Supplied material START

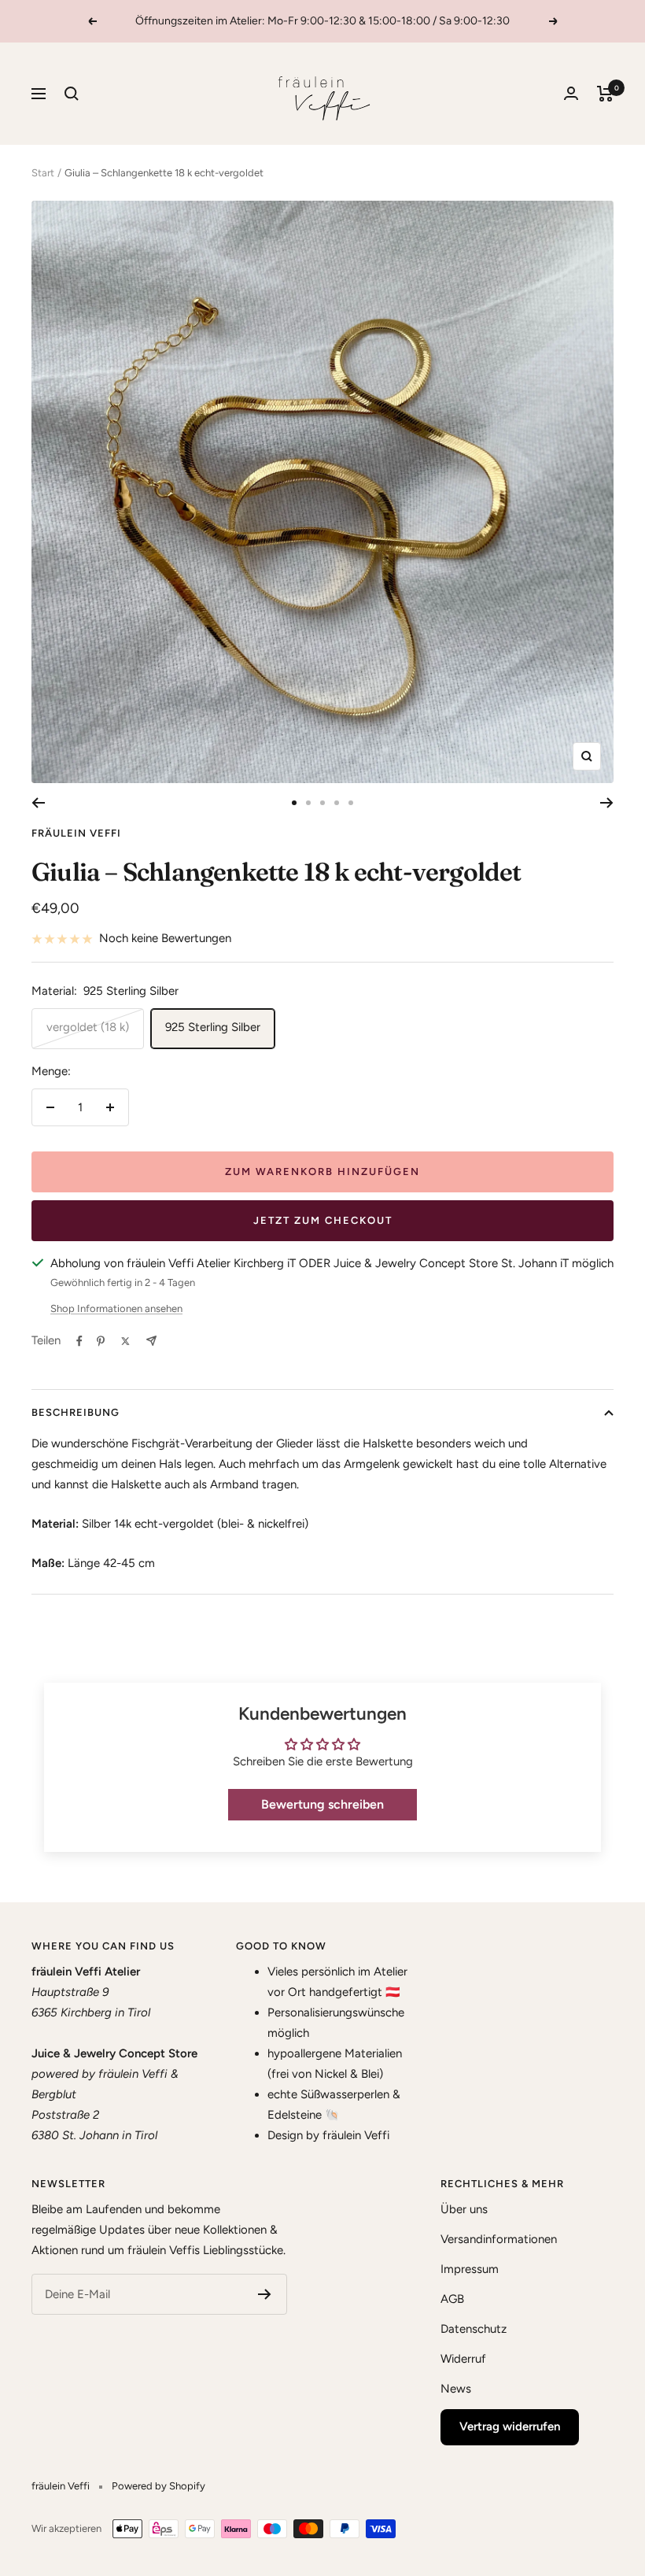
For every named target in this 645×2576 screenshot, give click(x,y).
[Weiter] (607, 802)
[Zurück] (38, 802)
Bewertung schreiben (322, 1804)
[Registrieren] (264, 2294)
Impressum (469, 2269)
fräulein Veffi (76, 833)
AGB (452, 2299)
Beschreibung (75, 1412)
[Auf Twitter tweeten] (125, 1341)
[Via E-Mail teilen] (151, 1341)
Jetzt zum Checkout (323, 1220)
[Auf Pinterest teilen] (101, 1341)
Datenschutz (473, 2329)
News (455, 2389)
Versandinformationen (498, 2239)
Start (42, 173)
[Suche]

Supplied material END

Once the pictures are dropped, repeat the data above exactly.

For every named target in this 645×2576 screenshot, give click(x,y).
[Weiter] (607, 802)
[Zurück] (38, 802)
Bewertung schreiben (322, 1804)
[Registrieren] (264, 2294)
Impressum (469, 2269)
fräulein Veffi (76, 833)
AGB (452, 2299)
Beschreibung (75, 1412)
[Auf Twitter tweeten] (125, 1341)
[Via E-Mail teilen] (151, 1341)
Jetzt zum Checkout (323, 1220)
[Auf Pinterest teilen] (101, 1341)
Datenschutz (473, 2329)
News (455, 2389)
Versandinformationen (498, 2239)
Start (42, 173)
[Suche]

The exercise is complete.